Ollie gave a soft laugh. "Why do you think God created us, Billie?"


* * *

"Just 'oh'?" Mike asked, putting out his cigarette. "No sassy response this time?"

"If you want to fuck some whore you met in a club, it's no business of mine." Billie Jo said coolly, digging a tube of lip gloss and a mirror out of her purse.

"Just what the fuck is your problem?" Mike snapped. "You went away for the summer and came back a real bitch, you know that?"

"Well, I came back to you being a hypocrite." was Billie's quick reply. "Bitching about me flirting with guys, claiming they only want T & A, but that's all you're after with these girls at the clubs, isn't it? Fuck 'em and dump 'em."

"Jealous?" he snapped.

"Hardly, Pritchard. What's there to be jealous of? A clumsy one-night stand?
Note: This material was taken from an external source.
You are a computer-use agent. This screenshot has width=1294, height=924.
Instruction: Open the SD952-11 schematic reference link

Please."

* * *

"I still think he's trying to make you jealous," Ollie said in the car as she and her daughter went to pick up Chinese take out.

"Well, there's not a lot I can do about it even if he is," Billie said, playing with her hair. "I don't date."
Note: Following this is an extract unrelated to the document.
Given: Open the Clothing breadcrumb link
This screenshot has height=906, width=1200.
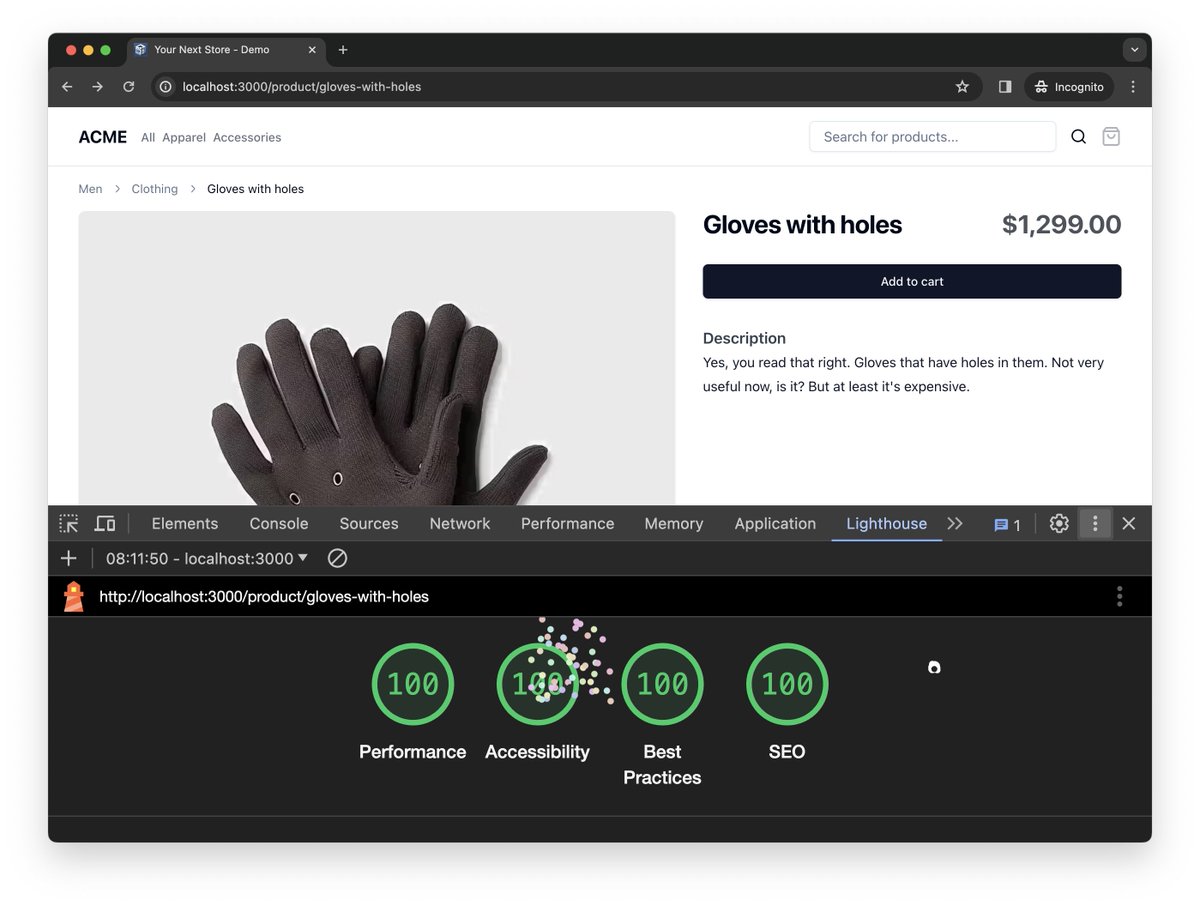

"Lie," Ollie said, pulling into the parking lot. "Or make up something about flirting with a boy. Mike won't know it's not true."

Billie didn't say much after her mother said that. She went into the bathroom at the restaurant after she told her mother what she wanted and reapplied lip gloss that didn't need reapplied. She stared at herself in the mirror for awhile, scrutinizing her reflection. Not to see if she looked the way she should so people didn't guess, but to see if she looked the way a girl should if she wanted a boy to flirt with her.

She definitely didn't look like the girls Mike went on dates with.